Ainsi par-delà le plaisir criard du luxe et des bikinis, bien au-delà de la futilité affichée, s'il y a quelque chose à glaner au fil de cette centaine d'épisodes c'est la réalisation in vivo à l'échelle d'une vie complète (de l'ouverture à la fin du cabinet) de cette absurdité. Sean est bien l'ultime anti-héros malgré la sympathie qu'il ne manque pas d'attirer avec son désir de faire le bien autour de lui.
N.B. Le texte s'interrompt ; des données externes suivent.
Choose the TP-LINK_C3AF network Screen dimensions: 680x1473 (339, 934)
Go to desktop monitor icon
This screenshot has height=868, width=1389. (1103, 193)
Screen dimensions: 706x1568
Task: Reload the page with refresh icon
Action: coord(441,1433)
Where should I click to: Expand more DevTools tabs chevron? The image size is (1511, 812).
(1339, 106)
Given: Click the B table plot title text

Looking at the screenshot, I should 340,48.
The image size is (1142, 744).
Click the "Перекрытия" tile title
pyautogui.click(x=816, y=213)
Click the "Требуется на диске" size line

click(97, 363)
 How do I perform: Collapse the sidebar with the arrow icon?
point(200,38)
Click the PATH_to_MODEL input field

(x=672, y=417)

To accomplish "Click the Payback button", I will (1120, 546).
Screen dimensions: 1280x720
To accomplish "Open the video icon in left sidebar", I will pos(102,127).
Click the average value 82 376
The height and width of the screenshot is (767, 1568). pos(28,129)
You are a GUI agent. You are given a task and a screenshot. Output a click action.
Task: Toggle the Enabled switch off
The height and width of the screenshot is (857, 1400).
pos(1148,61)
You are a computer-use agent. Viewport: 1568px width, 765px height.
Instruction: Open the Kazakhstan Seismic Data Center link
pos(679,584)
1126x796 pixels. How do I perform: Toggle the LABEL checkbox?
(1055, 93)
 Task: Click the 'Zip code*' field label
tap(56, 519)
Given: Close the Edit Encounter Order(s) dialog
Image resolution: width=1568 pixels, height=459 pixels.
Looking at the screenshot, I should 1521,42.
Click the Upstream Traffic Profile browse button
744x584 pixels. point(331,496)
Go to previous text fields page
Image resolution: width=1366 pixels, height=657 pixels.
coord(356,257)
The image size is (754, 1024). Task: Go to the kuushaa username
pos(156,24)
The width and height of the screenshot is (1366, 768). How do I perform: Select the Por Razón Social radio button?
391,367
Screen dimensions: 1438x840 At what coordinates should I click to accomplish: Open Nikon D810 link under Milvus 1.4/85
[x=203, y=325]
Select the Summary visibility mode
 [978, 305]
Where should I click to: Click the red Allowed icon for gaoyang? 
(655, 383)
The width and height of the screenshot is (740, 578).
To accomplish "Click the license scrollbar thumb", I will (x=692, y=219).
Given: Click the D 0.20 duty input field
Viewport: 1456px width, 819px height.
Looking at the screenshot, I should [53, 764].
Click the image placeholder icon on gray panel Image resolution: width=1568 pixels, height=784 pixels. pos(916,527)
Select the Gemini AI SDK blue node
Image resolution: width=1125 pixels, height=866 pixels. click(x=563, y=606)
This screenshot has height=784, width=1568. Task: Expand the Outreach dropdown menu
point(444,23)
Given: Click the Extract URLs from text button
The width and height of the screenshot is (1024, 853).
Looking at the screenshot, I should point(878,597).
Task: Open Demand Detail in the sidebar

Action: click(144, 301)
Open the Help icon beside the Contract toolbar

Son passage plein d'espoir du portique de l'aéroport avec un nouvel enfant dans les bras (la fameuse fuite à travers la réalisation d'une nouvelle famille) est l'ultime ironie - signalée quelques mètres plus haut par la présence de son fils aux côtés du plus noir des personnages de la série la sulfureuse transsexuelle Ava qui lui vend sa vie de couple, la possibilité même d'être une famille recomposée, au prix de la seule chose de bien qu'il ait accompli : sa fille. L'idée que la fuite est la possibilité d'un progrès est donc le plus sombre des pièges - et c'est précisément celui-là que Christian Troy évite en ne cherchant plus à éviter son rôle et en revenant sur ce qu'il est vraiment: une carte de visite et une chemise Gucci à la conquête de tous les seins de Los Angeles.